WORK TASK: Copy each line of the following material exactly.

++++ EXCERPTED DATA ++++

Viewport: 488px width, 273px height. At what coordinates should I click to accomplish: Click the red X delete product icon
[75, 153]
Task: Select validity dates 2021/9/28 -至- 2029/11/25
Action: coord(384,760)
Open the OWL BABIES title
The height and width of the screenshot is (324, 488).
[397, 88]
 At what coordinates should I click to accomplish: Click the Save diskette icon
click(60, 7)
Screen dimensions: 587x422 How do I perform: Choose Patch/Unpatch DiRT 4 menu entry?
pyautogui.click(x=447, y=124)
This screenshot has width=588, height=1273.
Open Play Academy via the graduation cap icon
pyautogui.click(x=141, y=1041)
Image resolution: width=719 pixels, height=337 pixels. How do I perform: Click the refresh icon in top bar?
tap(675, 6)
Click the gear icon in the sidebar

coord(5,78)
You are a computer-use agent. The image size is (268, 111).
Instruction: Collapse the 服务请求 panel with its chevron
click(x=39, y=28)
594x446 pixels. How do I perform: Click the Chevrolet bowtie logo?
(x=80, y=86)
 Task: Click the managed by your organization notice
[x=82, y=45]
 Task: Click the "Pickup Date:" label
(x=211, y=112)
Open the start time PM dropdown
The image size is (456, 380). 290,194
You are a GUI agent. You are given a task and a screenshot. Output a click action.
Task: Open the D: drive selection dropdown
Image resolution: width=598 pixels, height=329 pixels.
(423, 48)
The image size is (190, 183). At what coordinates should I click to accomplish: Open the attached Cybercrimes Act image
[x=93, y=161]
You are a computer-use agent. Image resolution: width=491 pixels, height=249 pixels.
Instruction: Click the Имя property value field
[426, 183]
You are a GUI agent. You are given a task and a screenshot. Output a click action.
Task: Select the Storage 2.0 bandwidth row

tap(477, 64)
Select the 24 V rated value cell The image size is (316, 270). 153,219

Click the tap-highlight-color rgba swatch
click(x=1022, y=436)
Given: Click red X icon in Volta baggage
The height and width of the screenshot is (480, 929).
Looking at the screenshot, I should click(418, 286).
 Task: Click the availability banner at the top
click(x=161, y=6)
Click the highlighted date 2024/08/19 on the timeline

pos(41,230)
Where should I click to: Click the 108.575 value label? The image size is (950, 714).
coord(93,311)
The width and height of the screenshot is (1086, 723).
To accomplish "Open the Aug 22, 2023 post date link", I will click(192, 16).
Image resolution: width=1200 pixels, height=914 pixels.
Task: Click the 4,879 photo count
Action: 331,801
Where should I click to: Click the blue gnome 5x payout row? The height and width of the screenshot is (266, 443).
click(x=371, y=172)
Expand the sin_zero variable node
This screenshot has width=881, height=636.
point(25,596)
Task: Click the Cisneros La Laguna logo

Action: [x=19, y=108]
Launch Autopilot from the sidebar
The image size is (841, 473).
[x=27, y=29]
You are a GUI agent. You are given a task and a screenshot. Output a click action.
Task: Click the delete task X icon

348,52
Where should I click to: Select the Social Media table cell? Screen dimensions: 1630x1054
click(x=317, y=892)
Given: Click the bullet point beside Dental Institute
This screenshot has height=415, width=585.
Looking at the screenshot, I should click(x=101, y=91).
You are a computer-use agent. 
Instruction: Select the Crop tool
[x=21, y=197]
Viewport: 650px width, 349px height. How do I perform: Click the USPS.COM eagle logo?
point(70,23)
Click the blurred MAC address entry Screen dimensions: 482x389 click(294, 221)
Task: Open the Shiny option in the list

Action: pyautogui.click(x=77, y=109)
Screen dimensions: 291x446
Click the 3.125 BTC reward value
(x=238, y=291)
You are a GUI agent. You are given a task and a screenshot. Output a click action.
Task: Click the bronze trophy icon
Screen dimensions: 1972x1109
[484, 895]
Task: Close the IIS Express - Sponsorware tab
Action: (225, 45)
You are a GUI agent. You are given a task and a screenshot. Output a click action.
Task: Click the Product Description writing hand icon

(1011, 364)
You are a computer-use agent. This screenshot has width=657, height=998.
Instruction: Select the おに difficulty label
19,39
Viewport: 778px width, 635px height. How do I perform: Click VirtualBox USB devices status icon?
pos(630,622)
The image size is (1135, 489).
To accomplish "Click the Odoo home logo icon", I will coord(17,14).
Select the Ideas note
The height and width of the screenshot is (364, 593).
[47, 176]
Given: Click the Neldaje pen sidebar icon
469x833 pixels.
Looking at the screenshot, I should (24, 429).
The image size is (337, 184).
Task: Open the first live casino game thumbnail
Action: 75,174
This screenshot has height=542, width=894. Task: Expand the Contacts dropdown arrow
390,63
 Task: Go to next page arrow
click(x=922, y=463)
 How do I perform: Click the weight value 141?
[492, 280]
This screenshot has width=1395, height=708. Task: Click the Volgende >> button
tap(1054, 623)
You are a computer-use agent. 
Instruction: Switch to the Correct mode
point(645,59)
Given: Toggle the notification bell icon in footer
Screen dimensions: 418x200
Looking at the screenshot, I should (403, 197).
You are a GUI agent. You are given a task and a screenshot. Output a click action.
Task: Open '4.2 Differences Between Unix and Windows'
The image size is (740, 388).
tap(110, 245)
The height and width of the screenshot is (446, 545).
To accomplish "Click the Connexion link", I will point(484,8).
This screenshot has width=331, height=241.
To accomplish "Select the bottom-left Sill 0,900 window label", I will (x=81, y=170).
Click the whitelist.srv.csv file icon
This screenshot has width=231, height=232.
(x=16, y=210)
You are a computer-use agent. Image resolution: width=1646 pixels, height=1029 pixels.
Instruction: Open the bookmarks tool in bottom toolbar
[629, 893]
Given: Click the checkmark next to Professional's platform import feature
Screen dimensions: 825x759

++++

EXERCISE RESPONSE:
Viewport: 488px width, 273px height. At what coordinates should I click to accomplish: Click the red X delete product icon
[75, 153]
Task: Select validity dates 2021/9/28 -至- 2029/11/25
Action: coord(384,760)
Open the OWL BABIES title
The height and width of the screenshot is (324, 488).
[397, 88]
 At what coordinates should I click to accomplish: Click the Save diskette icon
click(60, 7)
Screen dimensions: 587x422 How do I perform: Choose Patch/Unpatch DiRT 4 menu entry?
pyautogui.click(x=447, y=124)
This screenshot has width=588, height=1273.
Open Play Academy via the graduation cap icon
pyautogui.click(x=141, y=1041)
Image resolution: width=719 pixels, height=337 pixels. How do I perform: Click the refresh icon in top bar?
tap(675, 6)
Click the gear icon in the sidebar

coord(5,78)
You are a computer-use agent. The image size is (268, 111).
Instruction: Collapse the 服务请求 panel with its chevron
click(x=39, y=28)
594x446 pixels. How do I perform: Click the Chevrolet bowtie logo?
(x=80, y=86)
 Task: Click the managed by your organization notice
[x=82, y=45]
 Task: Click the "Pickup Date:" label
(x=211, y=112)
Open the start time PM dropdown
The image size is (456, 380). 290,194
You are a GUI agent. You are given a task and a screenshot. Output a click action.
Task: Open the D: drive selection dropdown
Image resolution: width=598 pixels, height=329 pixels.
(423, 48)
The image size is (190, 183). At what coordinates should I click to accomplish: Open the attached Cybercrimes Act image
[x=93, y=161]
You are a computer-use agent. Image resolution: width=491 pixels, height=249 pixels.
Instruction: Click the Имя property value field
[426, 183]
You are a GUI agent. You are given a task and a screenshot. Output a click action.
Task: Select the Storage 2.0 bandwidth row

tap(477, 64)
Select the 24 V rated value cell The image size is (316, 270). 153,219

Click the tap-highlight-color rgba swatch
click(x=1022, y=436)
Given: Click red X icon in Volta baggage
The height and width of the screenshot is (480, 929).
Looking at the screenshot, I should click(418, 286).
 Task: Click the availability banner at the top
click(x=161, y=6)
Click the highlighted date 2024/08/19 on the timeline

pos(41,230)
Where should I click to: Click the 108.575 value label? The image size is (950, 714).
coord(93,311)
The width and height of the screenshot is (1086, 723).
To accomplish "Open the Aug 22, 2023 post date link", I will click(192, 16).
Image resolution: width=1200 pixels, height=914 pixels.
Task: Click the 4,879 photo count
Action: 331,801
Where should I click to: Click the blue gnome 5x payout row? The height and width of the screenshot is (266, 443).
click(x=371, y=172)
Expand the sin_zero variable node
This screenshot has width=881, height=636.
point(25,596)
Task: Click the Cisneros La Laguna logo

Action: [x=19, y=108]
Launch Autopilot from the sidebar
The image size is (841, 473).
[x=27, y=29]
You are a GUI agent. You are given a task and a screenshot. Output a click action.
Task: Click the delete task X icon

348,52
Where should I click to: Select the Social Media table cell? Screen dimensions: 1630x1054
click(x=317, y=892)
Given: Click the bullet point beside Dental Institute
This screenshot has height=415, width=585.
Looking at the screenshot, I should click(x=101, y=91).
You are a computer-use agent. 
Instruction: Select the Crop tool
[x=21, y=197]
Viewport: 650px width, 349px height. How do I perform: Click the USPS.COM eagle logo?
point(70,23)
Click the blurred MAC address entry Screen dimensions: 482x389 click(294, 221)
Task: Open the Shiny option in the list

Action: pyautogui.click(x=77, y=109)
Screen dimensions: 291x446
Click the 3.125 BTC reward value
(x=238, y=291)
You are a GUI agent. You are given a task and a screenshot. Output a click action.
Task: Click the bronze trophy icon
Screen dimensions: 1972x1109
[484, 895]
Task: Close the IIS Express - Sponsorware tab
Action: (225, 45)
You are a GUI agent. You are given a task and a screenshot. Output a click action.
Task: Click the Product Description writing hand icon

(1011, 364)
You are a computer-use agent. This screenshot has width=657, height=998.
Instruction: Select the おに difficulty label
19,39
Viewport: 778px width, 635px height. How do I perform: Click VirtualBox USB devices status icon?
pos(630,622)
The image size is (1135, 489).
To accomplish "Click the Odoo home logo icon", I will coord(17,14).
Select the Ideas note
The height and width of the screenshot is (364, 593).
[47, 176]
Given: Click the Neldaje pen sidebar icon
469x833 pixels.
Looking at the screenshot, I should (24, 429).
The image size is (337, 184).
Task: Open the first live casino game thumbnail
Action: 75,174
This screenshot has height=542, width=894. Task: Expand the Contacts dropdown arrow
390,63
 Task: Go to next page arrow
click(x=922, y=463)
 How do I perform: Click the weight value 141?
[492, 280]
This screenshot has width=1395, height=708. Task: Click the Volgende >> button
tap(1054, 623)
You are a computer-use agent. 
Instruction: Switch to the Correct mode
point(645,59)
Given: Toggle the notification bell icon in footer
Screen dimensions: 418x200
Looking at the screenshot, I should (403, 197).
You are a GUI agent. You are given a task and a screenshot. Output a click action.
Task: Open '4.2 Differences Between Unix and Windows'
The image size is (740, 388).
tap(110, 245)
The height and width of the screenshot is (446, 545).
To accomplish "Click the Connexion link", I will point(484,8).
This screenshot has width=331, height=241.
To accomplish "Select the bottom-left Sill 0,900 window label", I will (x=81, y=170).
Click the whitelist.srv.csv file icon
This screenshot has width=231, height=232.
(x=16, y=210)
You are a computer-use agent. Image resolution: width=1646 pixels, height=1029 pixels.
Instruction: Open the bookmarks tool in bottom toolbar
[629, 893]
Given: Click the checkmark next to Professional's platform import feature
Screen dimensions: 825x759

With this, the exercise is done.